In their raids on Beirut Monday, Israeli planes killed two people in the
harbor and started a large fire that was later extinguished. A French ship was
due to arrive in the port later Monday to evacuate Europeans.
The Israeli jets also set fire to a gas storage tank in the northern
neighborhood of Dawra and another fuel storage tank at Beirut airport, sending
plumes of smoke billowing into the sky. The airport has been closed since
Thursday, when Israeli jets blasted its runways.
Israeli missiles also blasted southern Beirut, causing three explosions that
shook the city. The targets were not immediately clear, but Hezbollah has a host
of offices, clinics, schools, social clubs and the homes of its leaders in the
southern suburbs.
Elsewhere in Lebanon, Israeli planes again hit the Beirut to Damascus
highway, which has been targeted as part of a strategy of severing Lebanon's
links to the outside world. Monday's attacks struck the highway in the eastern
Bekaa Valley and killed two people.
In another attack, eight Lebanese soldiers were killed when Israeli aircraft
attacked a small fishing port at Abdeh in northern Lebanon near a highway
leading to Syria. Witnesses and security officials said 12 Lebanese soldiers
were wounded in the attack.
An Israeli army spokesman said his force was investigating the attack. "In
principle, the Israeli military does not target Lebanese soldiers," he said.
Hezbollah is not known to operate in northern Lebanon, but the Israeli army
said it had targeted radar stations there because they had been used by
Hezbollah to hit a warship on Friday. It all but accused the Lebanese military
of lending its support to Hezbollah.
"The attacks... are against radar stations used, among other things, in the
attack on the Israeli missile boat, by Hezbollah in cooperation with the
Lebanese military," the Israeli army spokesman told The Associated Press.
Hezbollah leader Sheik Hassan Nasrallah said Sunday that despite Israel's
attacks, the guerrillas were "in their full strength and power" and that their
"missile stockpiles are still full."
"When the Zionists behave like there are no rules and no red lines and no
limits to the confrontation, it is our right to behave in the same way,"
Nasrallah said in a televised address, looking tired. He said Hezbollah had hit
Haifa because of Israel's strikes on Lebanese civilians.
The Israeli military warned residents of south Lebanon to flee, promising
heavy retaliation after the Haifa assault.
In one airstrike on southern Lebanon early Monday, an Israeli missile missed
its apparent target - a Hezbollah site - and hit a private house,
killing two people, according to security officials who spoke on condition of
anonymity because they were not authorized to speak to the media.

### EXERCISE DETAILS
Can you retype the report on the Israeli strikes in Lebanon from "In another attack, eight" to "The Associated Press."? Rely only on the report on the Israeli strikes in Lebanon.

### DATA FOR ANALYSIS
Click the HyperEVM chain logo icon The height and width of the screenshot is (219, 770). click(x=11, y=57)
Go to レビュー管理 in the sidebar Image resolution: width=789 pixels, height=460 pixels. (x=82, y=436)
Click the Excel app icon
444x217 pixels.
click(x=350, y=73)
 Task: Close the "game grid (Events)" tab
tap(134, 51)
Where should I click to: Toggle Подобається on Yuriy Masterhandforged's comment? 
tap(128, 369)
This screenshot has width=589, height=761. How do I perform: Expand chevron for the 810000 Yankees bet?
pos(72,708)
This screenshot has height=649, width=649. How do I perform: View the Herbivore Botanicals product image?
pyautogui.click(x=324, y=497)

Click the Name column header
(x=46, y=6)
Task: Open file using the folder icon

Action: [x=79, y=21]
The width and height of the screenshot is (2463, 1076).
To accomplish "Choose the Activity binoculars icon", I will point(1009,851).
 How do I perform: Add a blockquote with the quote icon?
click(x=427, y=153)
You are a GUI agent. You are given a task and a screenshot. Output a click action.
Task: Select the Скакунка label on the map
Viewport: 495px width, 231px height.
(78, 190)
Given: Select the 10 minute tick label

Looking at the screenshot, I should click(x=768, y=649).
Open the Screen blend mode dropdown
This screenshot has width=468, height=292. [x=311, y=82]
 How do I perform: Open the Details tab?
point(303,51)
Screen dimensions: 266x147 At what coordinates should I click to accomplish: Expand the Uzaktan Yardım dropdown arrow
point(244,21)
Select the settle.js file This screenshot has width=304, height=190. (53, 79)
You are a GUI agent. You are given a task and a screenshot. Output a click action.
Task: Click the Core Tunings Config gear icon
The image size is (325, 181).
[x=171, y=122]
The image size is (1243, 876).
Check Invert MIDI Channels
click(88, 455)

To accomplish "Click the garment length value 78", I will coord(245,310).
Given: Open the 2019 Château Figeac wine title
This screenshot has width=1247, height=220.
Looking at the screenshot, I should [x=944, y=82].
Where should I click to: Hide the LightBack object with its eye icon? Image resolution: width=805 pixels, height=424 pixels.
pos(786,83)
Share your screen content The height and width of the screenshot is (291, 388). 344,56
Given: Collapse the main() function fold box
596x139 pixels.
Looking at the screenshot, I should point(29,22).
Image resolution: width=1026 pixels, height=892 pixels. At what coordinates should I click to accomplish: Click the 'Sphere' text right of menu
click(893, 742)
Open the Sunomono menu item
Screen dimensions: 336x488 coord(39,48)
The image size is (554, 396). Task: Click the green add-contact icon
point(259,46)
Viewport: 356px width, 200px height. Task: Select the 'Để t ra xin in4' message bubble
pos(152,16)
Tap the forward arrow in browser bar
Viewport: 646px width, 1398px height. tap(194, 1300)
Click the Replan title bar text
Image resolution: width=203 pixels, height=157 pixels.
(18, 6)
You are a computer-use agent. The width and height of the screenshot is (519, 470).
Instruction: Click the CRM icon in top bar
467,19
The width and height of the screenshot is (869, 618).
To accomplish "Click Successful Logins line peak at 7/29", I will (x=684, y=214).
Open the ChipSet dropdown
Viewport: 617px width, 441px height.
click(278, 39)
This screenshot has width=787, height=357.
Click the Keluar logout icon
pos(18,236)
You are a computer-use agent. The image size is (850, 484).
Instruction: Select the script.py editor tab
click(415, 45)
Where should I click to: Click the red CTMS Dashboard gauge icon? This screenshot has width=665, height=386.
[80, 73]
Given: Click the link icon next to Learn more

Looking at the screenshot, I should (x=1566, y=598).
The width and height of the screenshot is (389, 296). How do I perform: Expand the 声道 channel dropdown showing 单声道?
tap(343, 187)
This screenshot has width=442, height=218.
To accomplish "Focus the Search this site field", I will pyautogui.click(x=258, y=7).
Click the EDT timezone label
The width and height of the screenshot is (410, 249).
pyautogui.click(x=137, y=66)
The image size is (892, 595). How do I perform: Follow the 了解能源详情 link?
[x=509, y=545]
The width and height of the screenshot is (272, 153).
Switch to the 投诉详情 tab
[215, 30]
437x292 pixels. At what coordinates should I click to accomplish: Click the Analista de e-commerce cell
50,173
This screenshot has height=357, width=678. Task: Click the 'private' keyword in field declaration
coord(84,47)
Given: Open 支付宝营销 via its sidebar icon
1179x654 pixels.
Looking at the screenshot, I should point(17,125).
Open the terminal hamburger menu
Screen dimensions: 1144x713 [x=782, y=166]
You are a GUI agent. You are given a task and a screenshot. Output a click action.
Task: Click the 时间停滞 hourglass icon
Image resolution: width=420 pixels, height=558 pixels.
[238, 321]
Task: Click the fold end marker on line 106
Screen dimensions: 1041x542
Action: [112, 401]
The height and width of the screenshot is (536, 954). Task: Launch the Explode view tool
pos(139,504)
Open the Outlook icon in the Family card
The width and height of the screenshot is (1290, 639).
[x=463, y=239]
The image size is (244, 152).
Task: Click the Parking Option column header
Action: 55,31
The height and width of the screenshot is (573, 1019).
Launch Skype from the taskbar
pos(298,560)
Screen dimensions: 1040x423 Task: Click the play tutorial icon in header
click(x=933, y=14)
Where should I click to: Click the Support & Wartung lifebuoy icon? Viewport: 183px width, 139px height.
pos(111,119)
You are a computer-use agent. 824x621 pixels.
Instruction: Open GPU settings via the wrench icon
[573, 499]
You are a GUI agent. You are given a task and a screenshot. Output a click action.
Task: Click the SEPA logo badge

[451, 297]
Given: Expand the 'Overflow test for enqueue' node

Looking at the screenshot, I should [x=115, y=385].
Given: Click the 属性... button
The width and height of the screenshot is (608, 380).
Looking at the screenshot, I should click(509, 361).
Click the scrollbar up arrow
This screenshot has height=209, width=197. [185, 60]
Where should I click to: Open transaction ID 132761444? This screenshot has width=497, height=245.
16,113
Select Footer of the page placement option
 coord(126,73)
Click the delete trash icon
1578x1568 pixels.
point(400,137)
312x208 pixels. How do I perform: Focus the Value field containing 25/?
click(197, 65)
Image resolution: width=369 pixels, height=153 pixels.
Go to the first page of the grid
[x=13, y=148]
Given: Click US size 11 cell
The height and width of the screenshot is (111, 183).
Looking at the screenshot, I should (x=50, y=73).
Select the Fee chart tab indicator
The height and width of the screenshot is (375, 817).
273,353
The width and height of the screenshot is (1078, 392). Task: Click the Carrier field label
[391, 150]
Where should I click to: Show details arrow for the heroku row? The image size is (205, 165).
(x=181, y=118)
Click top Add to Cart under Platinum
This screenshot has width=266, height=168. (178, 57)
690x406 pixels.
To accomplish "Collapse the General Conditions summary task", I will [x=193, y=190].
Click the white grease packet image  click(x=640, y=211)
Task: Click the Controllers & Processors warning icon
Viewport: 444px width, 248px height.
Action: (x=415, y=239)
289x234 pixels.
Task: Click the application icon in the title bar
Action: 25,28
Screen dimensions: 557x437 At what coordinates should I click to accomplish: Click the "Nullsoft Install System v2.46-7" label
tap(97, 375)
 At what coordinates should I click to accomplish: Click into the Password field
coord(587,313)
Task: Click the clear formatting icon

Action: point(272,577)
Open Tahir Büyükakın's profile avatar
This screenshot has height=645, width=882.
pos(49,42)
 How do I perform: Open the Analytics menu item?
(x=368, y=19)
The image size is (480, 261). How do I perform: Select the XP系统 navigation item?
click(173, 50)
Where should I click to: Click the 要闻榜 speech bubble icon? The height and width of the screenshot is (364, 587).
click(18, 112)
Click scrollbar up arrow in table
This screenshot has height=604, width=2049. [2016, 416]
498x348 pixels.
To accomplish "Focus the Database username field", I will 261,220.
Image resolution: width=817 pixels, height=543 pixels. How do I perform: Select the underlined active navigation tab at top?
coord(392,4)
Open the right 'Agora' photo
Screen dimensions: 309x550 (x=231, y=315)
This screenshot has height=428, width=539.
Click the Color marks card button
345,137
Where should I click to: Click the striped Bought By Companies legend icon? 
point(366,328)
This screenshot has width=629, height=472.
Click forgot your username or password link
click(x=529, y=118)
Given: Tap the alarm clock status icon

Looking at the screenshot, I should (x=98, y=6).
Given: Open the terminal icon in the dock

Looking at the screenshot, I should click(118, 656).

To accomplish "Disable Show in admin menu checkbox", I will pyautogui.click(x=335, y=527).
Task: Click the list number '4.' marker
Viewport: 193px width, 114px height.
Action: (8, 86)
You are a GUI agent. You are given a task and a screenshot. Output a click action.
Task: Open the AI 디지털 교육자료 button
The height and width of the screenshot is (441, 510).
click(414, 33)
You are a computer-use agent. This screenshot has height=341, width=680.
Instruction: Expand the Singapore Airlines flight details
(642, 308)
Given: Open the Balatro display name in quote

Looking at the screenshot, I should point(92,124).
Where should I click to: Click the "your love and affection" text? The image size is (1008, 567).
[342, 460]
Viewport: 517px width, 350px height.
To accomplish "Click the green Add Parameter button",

### RESULT OF THE TASK
In another attack, eight Lebanese soldiers were killed when Israeli aircraft
attacked a small fishing port at Abdeh in northern Lebanon near a highway
leading to Syria. Witnesses and security officials said 12 Lebanese soldiers
were wounded in the attack.
An Israeli army spokesman said his force was investigating the attack. "In
principle, the Israeli military does not target Lebanese soldiers," he said.
Hezbollah is not known to operate in northern Lebanon, but the Israeli army
said it had targeted radar stations there because they had been used by
Hezbollah to hit a warship on Friday. It all but accused the Lebanese military
of lending its support to Hezbollah.
"The attacks... are against radar stations used, among other things, in the
attack on the Israeli missile boat, by Hezbollah in cooperation with the
Lebanese military," the Israeli army spokesman told The Associated Press.